— start READING TEXT —

Mail Archives: geda-help/2020/09/05/11:07:40
On Sat, Sep 5, 2020 at 7:58 PM Torben Friis (friistf AT gmail DOT com) [via
geda-help AT delorie DOT com] <geda-help AT delorie DOT com> wrote:
> Lepton, xorn, pcb, and pcb-rnd - are they all forks?
Yes and no. To the best of my knowledge, though I could be wrong:
- Lepton is a fork of gEDA.
- xorn is maybe partly a fork or a reimplementation using a new core
for gEDA. I think some elements of the xorn netlist are back inside
gEDA itself, but I can't be sure of that. Someone who knows can say.
- pcb is an old tool not formally part of gEDA (afaik) but closely
associated with it.
- pcb-rnd is a fork of pcb.
>It is elements that I know nothing about and which a user shouldn't need to know about.
In general, I would agree with you. In this case, however, due to the
fact that (atleast so far) they all use compatible file formats, and
the forks are still 'fresh', there is value to the user knowing that
these are related software.
> I think an installation instruction and a tutorial would do a lot for Lepton
I think there is one. At any rate, installation on 20.04 is only a
matter of apt install lepton-eda. When I was 'migrating', however, I
did hit some issues regarding the configuration. These were resolved
fairly easily over a short conversation on the gitter, and was due to
some ambiguity in the text of the documentation I was following. I
suggested a clarification to it and was told it would be added, but I
will admit I didn't follow up on it afterwards.

— end READING TEXT —
— start DATASET EXCERPTS —

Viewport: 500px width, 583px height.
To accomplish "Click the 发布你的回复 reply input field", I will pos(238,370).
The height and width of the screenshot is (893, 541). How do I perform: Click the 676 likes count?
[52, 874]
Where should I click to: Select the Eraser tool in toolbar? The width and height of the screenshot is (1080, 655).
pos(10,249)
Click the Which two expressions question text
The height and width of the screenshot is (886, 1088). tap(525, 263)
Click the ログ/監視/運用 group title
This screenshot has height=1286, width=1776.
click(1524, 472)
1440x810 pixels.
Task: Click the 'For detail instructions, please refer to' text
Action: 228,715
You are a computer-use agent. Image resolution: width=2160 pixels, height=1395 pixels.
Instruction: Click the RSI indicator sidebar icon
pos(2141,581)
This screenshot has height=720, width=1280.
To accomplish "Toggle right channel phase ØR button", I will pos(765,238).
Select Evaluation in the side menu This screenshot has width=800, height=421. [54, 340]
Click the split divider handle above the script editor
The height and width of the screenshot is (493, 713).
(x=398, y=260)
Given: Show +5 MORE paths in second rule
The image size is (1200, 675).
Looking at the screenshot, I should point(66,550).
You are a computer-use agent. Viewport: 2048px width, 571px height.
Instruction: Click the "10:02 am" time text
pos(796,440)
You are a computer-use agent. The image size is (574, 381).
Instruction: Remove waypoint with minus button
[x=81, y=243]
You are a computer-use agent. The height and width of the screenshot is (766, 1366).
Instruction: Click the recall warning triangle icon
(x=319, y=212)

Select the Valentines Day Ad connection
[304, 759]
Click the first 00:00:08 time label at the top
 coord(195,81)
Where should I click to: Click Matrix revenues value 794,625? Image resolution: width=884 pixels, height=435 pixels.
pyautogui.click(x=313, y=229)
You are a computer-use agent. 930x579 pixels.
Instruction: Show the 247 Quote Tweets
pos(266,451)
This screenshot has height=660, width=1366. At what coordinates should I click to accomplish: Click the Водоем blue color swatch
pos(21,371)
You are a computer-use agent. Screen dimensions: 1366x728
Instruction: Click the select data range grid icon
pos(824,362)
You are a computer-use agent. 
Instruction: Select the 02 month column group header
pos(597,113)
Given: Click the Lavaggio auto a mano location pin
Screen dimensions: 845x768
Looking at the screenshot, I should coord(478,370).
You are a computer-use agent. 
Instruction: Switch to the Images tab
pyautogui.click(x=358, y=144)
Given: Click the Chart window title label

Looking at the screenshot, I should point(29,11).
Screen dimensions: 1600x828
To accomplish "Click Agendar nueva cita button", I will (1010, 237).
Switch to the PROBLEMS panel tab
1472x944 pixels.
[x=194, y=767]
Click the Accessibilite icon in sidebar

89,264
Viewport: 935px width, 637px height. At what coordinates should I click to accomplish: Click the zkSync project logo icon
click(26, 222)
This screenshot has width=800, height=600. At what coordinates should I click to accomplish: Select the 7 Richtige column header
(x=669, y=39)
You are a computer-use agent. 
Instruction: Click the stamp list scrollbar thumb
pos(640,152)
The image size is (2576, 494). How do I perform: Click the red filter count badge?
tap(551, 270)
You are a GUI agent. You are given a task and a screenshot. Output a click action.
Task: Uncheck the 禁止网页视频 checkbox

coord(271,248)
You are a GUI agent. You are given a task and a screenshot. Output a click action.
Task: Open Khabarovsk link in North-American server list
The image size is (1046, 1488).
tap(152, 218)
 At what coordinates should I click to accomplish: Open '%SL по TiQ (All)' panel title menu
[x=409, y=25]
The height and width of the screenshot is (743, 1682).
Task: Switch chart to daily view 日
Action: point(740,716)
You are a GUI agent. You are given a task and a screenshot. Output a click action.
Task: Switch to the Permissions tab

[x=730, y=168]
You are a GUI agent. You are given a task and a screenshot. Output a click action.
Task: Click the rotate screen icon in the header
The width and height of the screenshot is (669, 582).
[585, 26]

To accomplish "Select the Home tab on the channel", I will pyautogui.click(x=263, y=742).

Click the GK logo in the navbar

— end DATASET EXCERPTS —

Extract the full mailing-list message about Lepton, xorn, and pcb, reproducing it word for word. Work only from the mailing-list message.

■ OUTPUT FOR THIS EXERCISE ■
Mail Archives: geda-help/2020/09/05/11:07:40
On Sat, Sep 5, 2020 at 7:58 PM Torben Friis (friistf AT gmail DOT com) [via
geda-help AT delorie DOT com] <geda-help AT delorie DOT com> wrote:
> Lepton, xorn, pcb, and pcb-rnd - are they all forks?
Yes and no. To the best of my knowledge, though I could be wrong:
- Lepton is a fork of gEDA.
- xorn is maybe partly a fork or a reimplementation using a new core
for gEDA. I think some elements of the xorn netlist are back inside
gEDA itself, but I can't be sure of that. Someone who knows can say.
- pcb is an old tool not formally part of gEDA (afaik) but closely
associated with it.
- pcb-rnd is a fork of pcb.
>It is elements that I know nothing about and which a user shouldn't need to know about.
In general, I would agree with you. In this case, however, due to the
fact that (atleast so far) they all use compatible file formats, and
the forks are still 'fresh', there is value to the user knowing that
these are related software.
> I think an installation instruction and a tutorial would do a lot for Lepton
I think there is one. At any rate, installation on 20.04 is only a
matter of apt install lepton-eda. When I was 'migrating', however, I
did hit some issues regarding the configuration. These were resolved
fairly easily over a short conversation on the gitter, and was due to
some ambiguity in the text of the documentation I was following. I
suggested a clarification to it and was told it would be added, but I
will admit I didn't follow up on it afterwards.